- TEXT SEGMENT:
Urban gardening, urban farming and urban agriculture can be loosely defined as growing or farming that takes place in and around cities and towns, in urban areas and each one is a bit of a general term with a definition that can vary and overlap depending on the individual situation.
For example, it can be used to refer to a household keeping a fruit or vegetable garden in a patch on their front lawn.
This is very common in some places, especially in areas where farm fresh produce is hard to come by or known to be contaminated with harmful chemicals like pesticides.
One of the most common motivations behind urban gardening is the absence of a reasonable choice. Residents that live in an area as described above and want fresh fruits and/or vegetables without any contaminants might be forced to grow their own.
As difficult as it might sound, these types of gardens are often surprisingly low maintenance and some popular garden crops like tomatoes and potatoes require very little intervention to grow and thrive.
Regular watering will usually do the trick and the experience of growing one’s own food (even if it’s only one part of your diet) can be very rewarding.
The sense of accomplishment that comes from raising your own urban garden, coupled with the ready availability of fresh farm produce in an area where such things might be seen as a luxury makes this type of urban gardening (and should be referred to as such) a popular hobby among millions of Americans.
Confusingly, the term can also refer to larger scale operations like full size greenhouses or gardens in the middle of a city (sometimes in odd places like rooftops of buildings where there’s maximum sunlight).

- Stored dataset entries:
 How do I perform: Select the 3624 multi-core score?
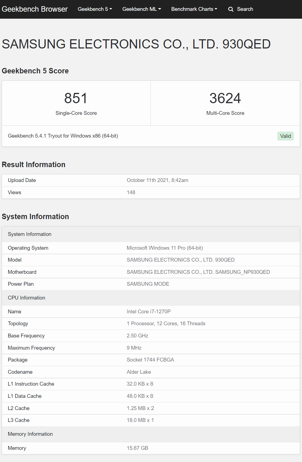click(225, 98)
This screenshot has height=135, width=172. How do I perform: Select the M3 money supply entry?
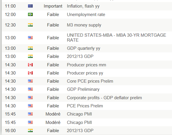(84, 25)

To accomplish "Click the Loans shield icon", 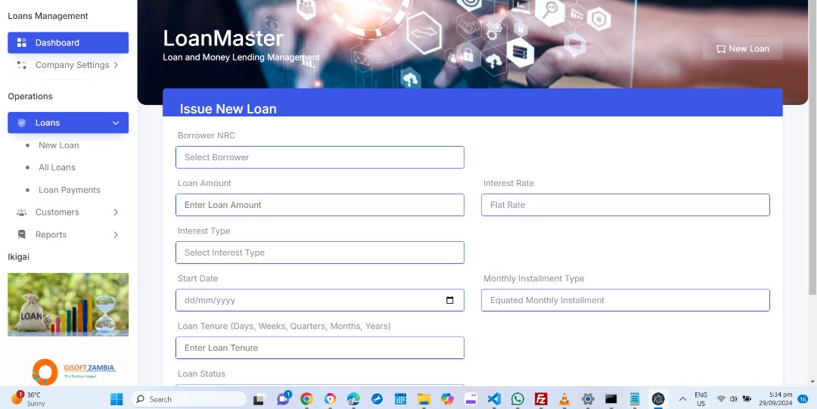I will tap(22, 123).

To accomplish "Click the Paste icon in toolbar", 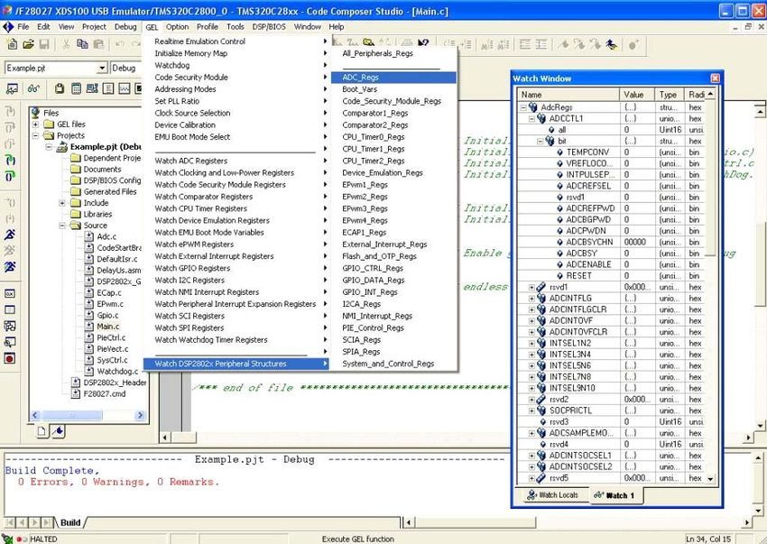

- EXPLORE THE MATERIAL:
#1 Could you copy the urban gardening text word for word, starting at "The sense of" and ending at "there’s maximum sunlight)."?
#2 Which terms does the urban gardening text loosely define in its opening sentence?

- ANSWERS BY TASK:
#1
The sense of accomplishment that comes from raising your own urban garden, coupled with the ready availability of fresh farm produce in an area where such things might be seen as a luxury makes this type of urban gardening (and should be referred to as such) a popular hobby among millions of Americans.
Confusingly, the term can also refer to larger scale operations like full size greenhouses or gardens in the middle of a city (sometimes in odd places like rooftops of buildings where there’s maximum sunlight).

#2 Urban gardening, urban farming and urban agriculture.